La premessa era necessaria. Tenga presente che alcuni medicinali omeopatici sono sul mercato da quarant’anni anni e vanno registrati. In questa fase le aziende hanno fatto delle scelte e per alcuni prodotti, meno convenienti, non è stata inoltrata richiesta all’Aifa.

Sono stati tolti dal mercato?

Sì, perché la registrazione comporta dei costi.

Ma che caratteristiche ha la registrazione per i prodotti omeopatici?

Si tratta di farmaci registrati in via semplificata con tariffa concordata.

Un atto che profuma di sanatoria…

Sostanzialmente sì, da integrare con la presentazione di un dossier semplificato in cui, dice la legge, le indicazioni terapeutiche non possono essere inserite.
Ora è possibile farlo, ma, al momento, non sono ancora state stabilite le norme specifiche per l’omeopatico riguardanti le prove precliniche e cliniche.

Le aziende omeopatiche stanno operando per chiudere questo “buco informativo”, soprattutto allo scopo di fornire maggiore trasparenza?

No, ancora no. Dobbiamo prima chiudere la fase di registrazione iniziata nel 2017.
Ad Aifa sono giunti 3.700 dossier e ne sono stati verificati poco più di mille. Non è una cosa semplice perché noi dobbiamo dimostrare tutto: la qualità, le materie prime, la sicurezza, la tossicologia. L’unica cosa che non si dimostra, ma solo per i prodotti in commercio da 40 anni, sono le prove precliniche e cliniche, cioè l’efficacia terapeutica.

Allora siamo punto e a capo.

Prima non lo potevo fare, siamo sempre lì. Ora, per i nuovi prodotti da lanciare sul mercato, l’azienda potrà scegliere tra la registrazione semplificata…

No, mi scusi se la interrompo, ma è necessario. Perché non evitate fraintendimenti eliminando questa possibilità? Rinunciate alla registrazione semplificata e portate a conoscenza degli utilizzatori l’efficacia dei prodotti in commercio attraverso dossier scientificamente rigorosi. Non sarebbe meglio?

Perché sono scelte dell’azienda legate ad alcune caratteristiche dei prodotti.
In Guna, per esempio, si omeopatizzano citochine, ormoni, interleuchine, catalizzatori del ciclo di Krebs, cioè, sono sostanze biologiche.
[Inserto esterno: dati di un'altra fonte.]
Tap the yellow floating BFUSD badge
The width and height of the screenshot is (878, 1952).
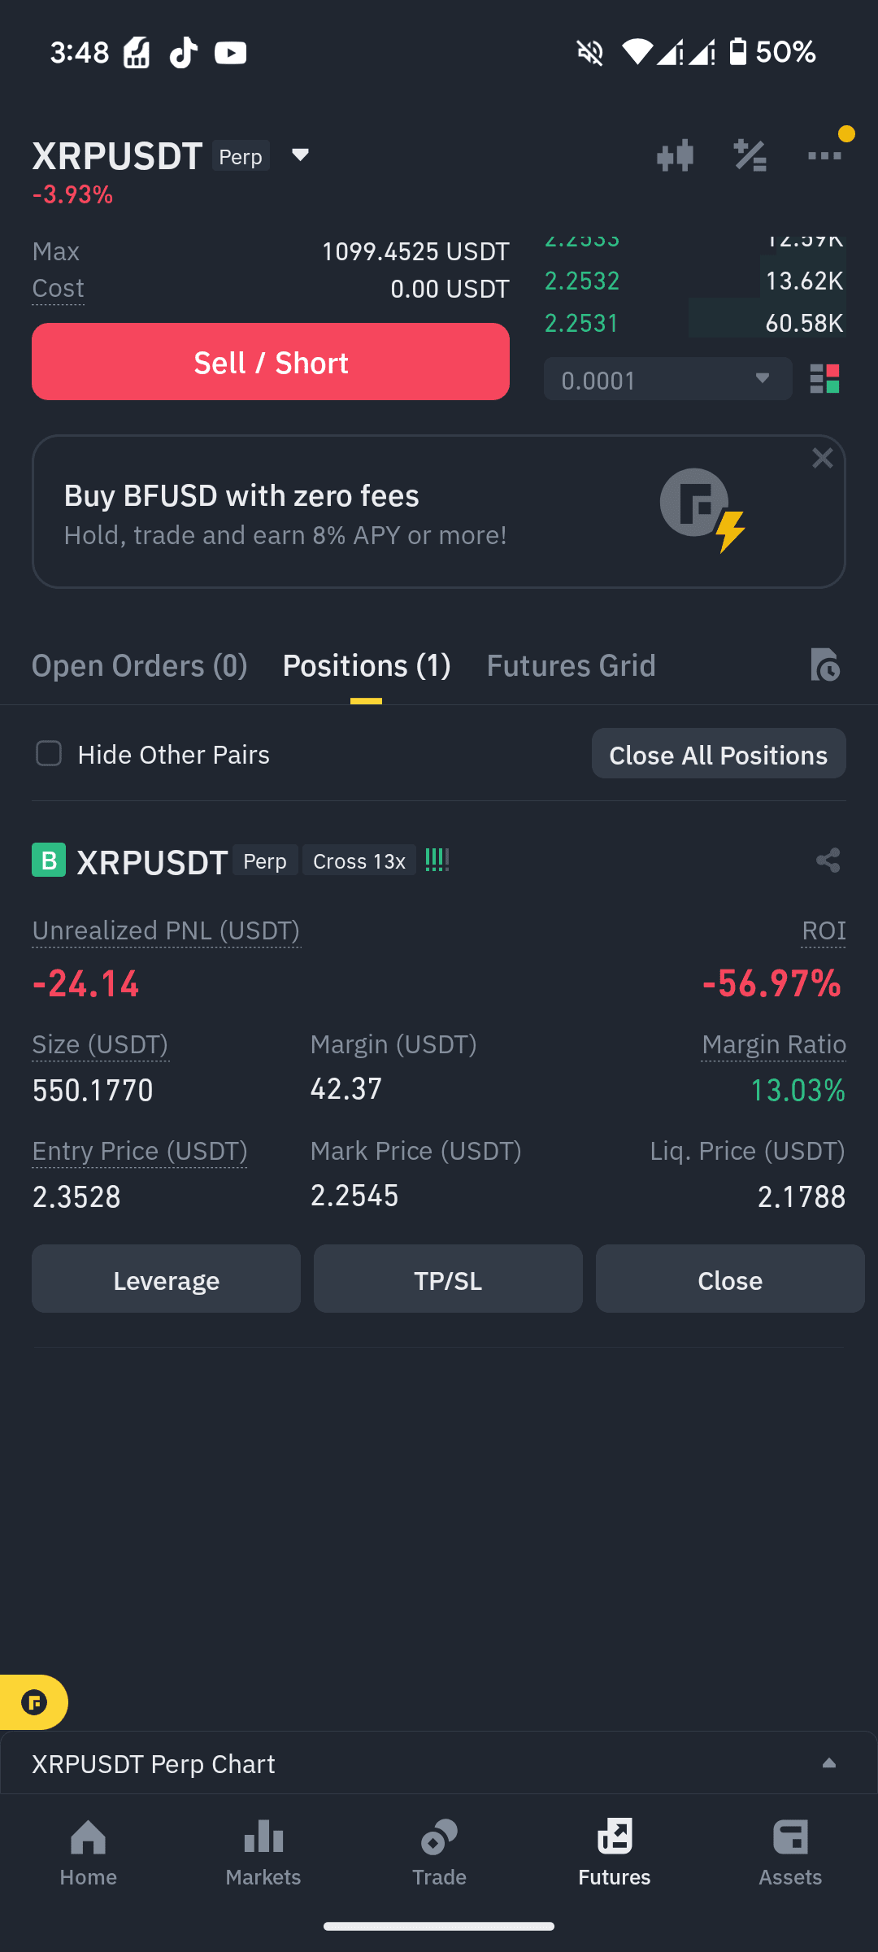[33, 1702]
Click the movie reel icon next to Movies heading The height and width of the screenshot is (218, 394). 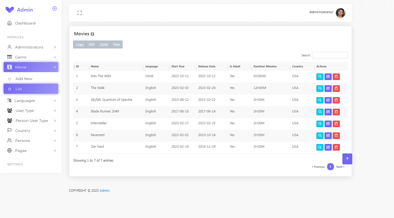coord(92,34)
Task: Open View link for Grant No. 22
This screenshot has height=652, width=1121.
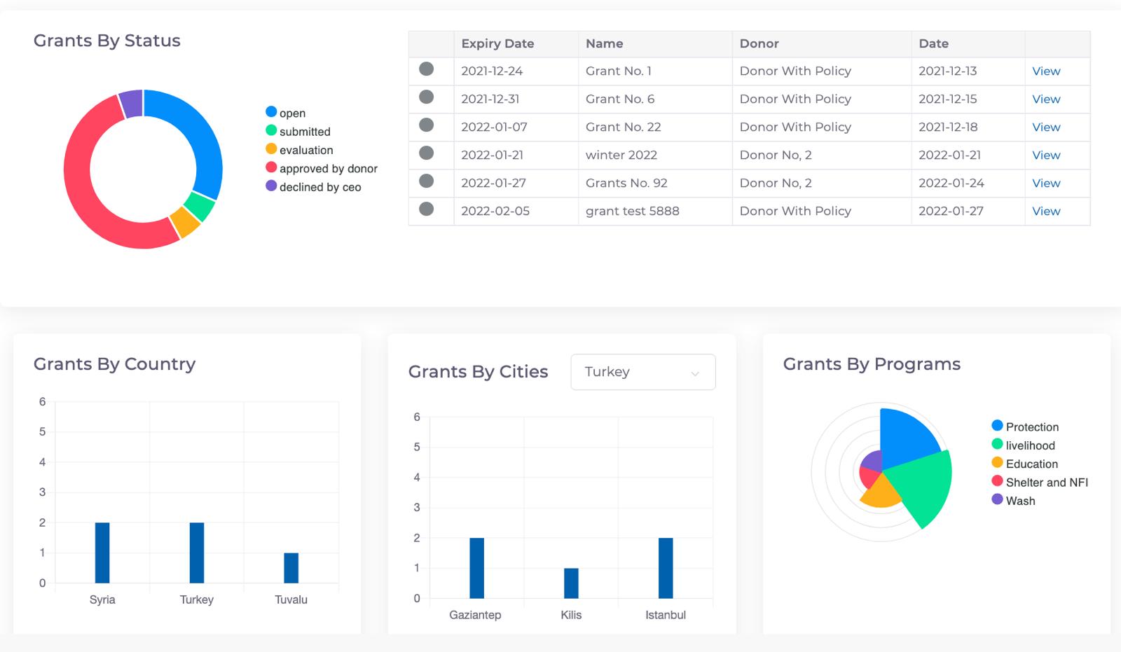Action: [1045, 127]
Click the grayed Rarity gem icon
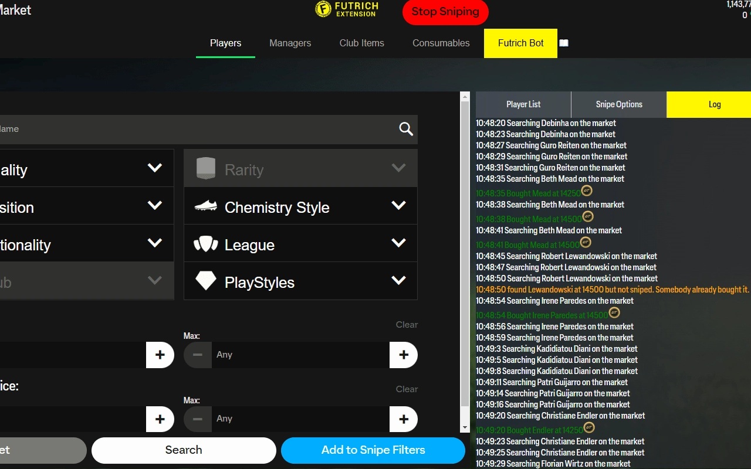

Per registrare questo tipo di prodotti, per forza, devo chiedere la non semplificata, fornendo, di fatto, più garanzie.

A maggior ragione, e mi ripeto, perché non togliete ogni dubbio fornendo garanzie e informazioni più capillari su tutti i prodotti?

Noi non faremo mai le prove come le vuole Roberto Burioni, persona che, peraltro, stimo e seguo su alcune sue battaglie come, per esempio, quella sulle politiche vaccinali.
D’altra parte, non posso registrare – come suggerisce anche Aifa – un medicinale omeopatico come si registra un allopatico. Perché bisogna accomunare le due cose?

Forse per fare chiarezza?

Mi scusi: lei sa perché in Francia, in Germania, in Svizzera, in Inghilterra hanno le indicazioni terapeutiche?

Perché?

Perché la possibilità di fare studi preclinici e clinici è stata adattata al medicinale omeopatico. Stop, punto. Il medicinale omeopatico è un’altra cosa. Io chiedo alla medicina tradizionale: possiamo stabilire delle norme sulla base delle quali si considera però la specificità del medicinale omeopatico? Se il medicinale omeopatico è un’altra cosa ci devono essere delle regole diverse.
(1 – Continua)

note:

[1] Sondaggio commissionato nel 2018 da Omeoimprese a Emg-Acqua

[2] Giovanni Gorga ricopre anche il ruolo di direttore Affari istituzionali di Guna, azienda leader nel settore omeopatico.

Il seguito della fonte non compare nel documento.